At the beginning of his brilliant academic career, C. S. Lewis could be a bit of a bully.  Some of his early students suffered under his scorn.

In his early 30s – more or less concurrent with his giving up his embrace of atheism – he wrote to a friend that he had recognized he was in danger of turning into “a hardened bigot shouting every one down till he had no friends left.”  Lewis said, “You have no idea how much of my time I spend just hating people whom I disagree with.”

Many of you know of Lewis’ friendship with the other members of the literary discussion group known as the Inklings, among them fellow Christian authors J. R. R. Tolkien and Charles Williams.  But this Christian conservative had other friends who were atheists and liberals and socialists.

He loved to debate and he would take on friend or foe, conservative or liberal, Christian or atheist.  George Watson was first a student of Lewis at Oxford and later a colleague on the faculty at Cambridge.

Watson said, “Lewis was a Christian conservative from around the age of thirty, which is to say before I knew him; and since I am neither one nor the other, there was never any question of doctrinal influence.  If I was not exactly a friend, still less was I a disciple.  That in no way altered my sense of admiration and affection . . .

“We both thrived on dissent . . . (He was) the best teacher I ever had, and the best colleague, he did not ask or expect me to share his convictions.”

Watson said Lewis’ “twin passions . . . were people and arguments, but he did not often make the mistake of confusing them.  Good people can believe in wicked things . . . like race war and class war.  Lewis could be polite, even friendly, to such people.  What aroused his trenchancy was evil opinion.”

He provided an example of Lewis’ aggressive attack on the argument of a communist scientist, all the while making it plain that it was communism and not its advocate he was lambasting.

Lewis fell back on a deep humility that acknowledged that he didn’t have all the answers and could always learn from others.  At Oxford, he served as president of a discussion group known as the Socratic Club.  In a debate with him there, the philosopher Elizabeth Anscombe catalogued the deficiencies of Lewis’ book “Miracles.”

His response?  He promptly sat down and rewrote it, demonstrating what his opponent called his “honesty and seriousness.”  Truth always mattered most for him.  He loved to debate not to parade his wit and learning but to bore down to the truth.

I pray that for us what seeps up from Lewis’ example is a sense of proportion.  People of other faiths or no faith at all are made in the image of God.  Those of other Christian denominations and traditions for the most part agree with us on the Trinity, incarnation and resurrection.  That’s not nothin.’

Within the Anglican world we have important differences with liberal churches, so stark that we look back and ask ourselves how we could begin in the same place and spin off into such radically different orbits.  Still, we’re all Anglicans.

Inside our own body we will disagree on various points.  This church has split before.  I pray that before it splits again all concerned take a deep breath and consider the grace and even charm in times of dispute that others have modeled for us.  If C. S. Lewis could summon humility, you and I ought to be able to.

I don’t mean to make gracious disagreement sound easy.  It often isn’t.  Sometimes the mere presence of those of repugnant opinions can make the skin crawl.  I believe abortion is murder.  Making cocktail party chitchat with those who speak breezily of the “right” to choose an abortion has proved a burden for me.

So, I return to one sentence: “Good people can believe in wicked things.”  Even if that is not so, we will not win them over if we refuse to speak with them.  And if we can disagree respectfully with them, surely we can do so with one another.

A mentor for me in this regard was our late Bp.

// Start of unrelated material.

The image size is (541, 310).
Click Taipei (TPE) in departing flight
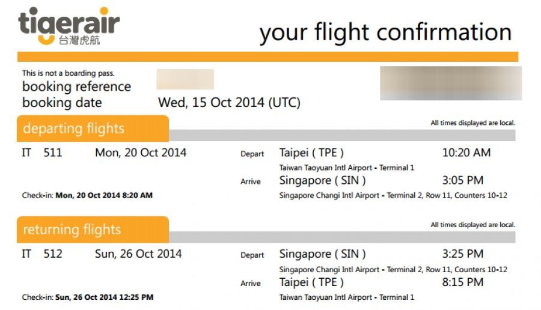311,153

Grote.  He didn’t shrink from conflict but neither did he seek it and he appeared never to take disagreement personally.  I remember well Bp. Sutton’s eulogy at Bp. Grote’s funeral, his recollection that his friend seemed to be bathed in a perpetual peace.

To have peace, he said, is to have Christ who is our peace.  Forgiveness, humility, gratitude . . . peace.  Let the peace of God rule in your hearts.  It’s the way of love.  It’s the way of unity in the body.  Amen.